Lyondell ready to pay down debt next year if cycle improves, but prepared for continued trough

By Peter Heap

New York, Sept. 16 - Lyondell Chemical Co. said it is ready to pay down debt as early as next year if business conditions pick up in its markets - but has a debt structure in place that means it is also ready if the upturn does not materialize.

The Houston chemical company's financial strategy remains unchanged, Kevin DeNicola, senior vice president and chief financial officer, told the Credit Suisse First Boston chemical conference Tuesday.

Specifically, Lyondell aims to maintain sufficient liquidity and repay debt.

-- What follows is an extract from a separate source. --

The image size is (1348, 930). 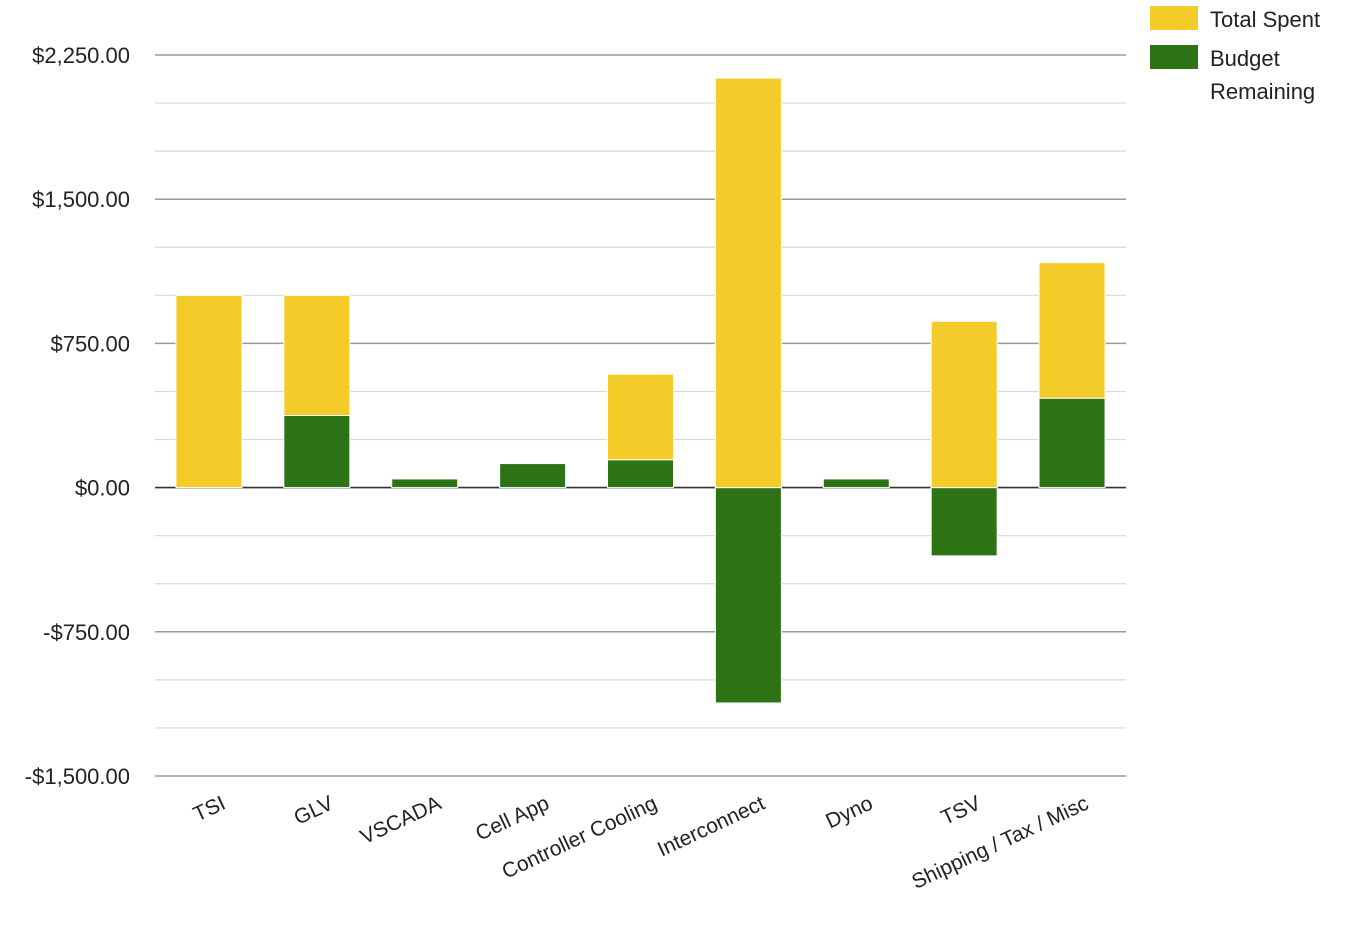 I want to click on x-category-label: Cell App, so click(x=512, y=819).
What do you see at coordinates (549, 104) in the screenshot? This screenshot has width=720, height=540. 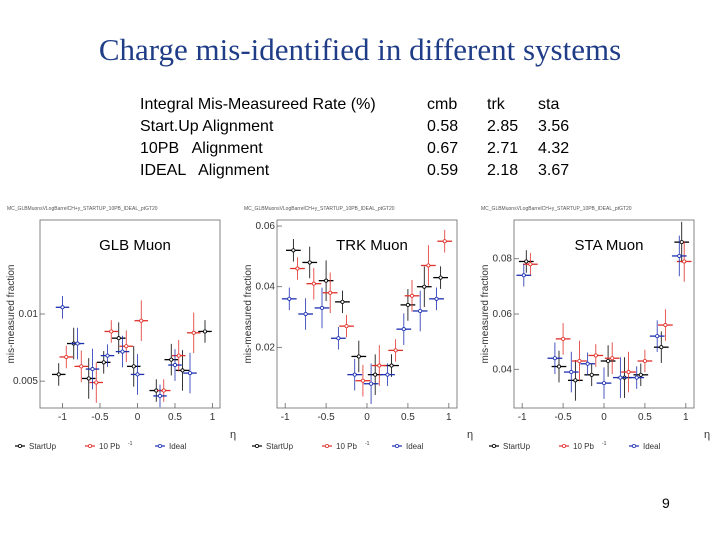 I see `stats-header-sta: sta` at bounding box center [549, 104].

Lyondell's financing actions have aimed to extend maturities through active management while including the flexibility to repay debt earlier if it has cash available, DeNicola told the conference.

As a result, the company and its Equistar part-owned subsidiary have only small maturities through 2006.

At the same time around $1.5 billion of Lyondell debt is prepayable in 2004 and a further big chunk in 2005.

The strategy for debt maturities has been to "move them out just in case the cycle does not change. If the cycle doesn't change we have got a couple of years left before we hit the maturities," DeNicola said.

Meanwhile, Lyondell has paid up for prepayment options. And DeNicola said: "It's well worth us paying more to get the flexibility because that's our objective - to pay down debt.

"As early as 2004 we could start paying down debt."

As far the outlook for conditions improving in the chemical industry, DeNicola commented: "The fundamentals are good in this business.

"It doesn't take a very big change from where we are -primarily on the demand side - for these things to kick in," he added, referring to the additional amounts of cash flow that Lyondell would generate.

But while "we are optimistic," he also cautioned that forecasting is difficult in the sector.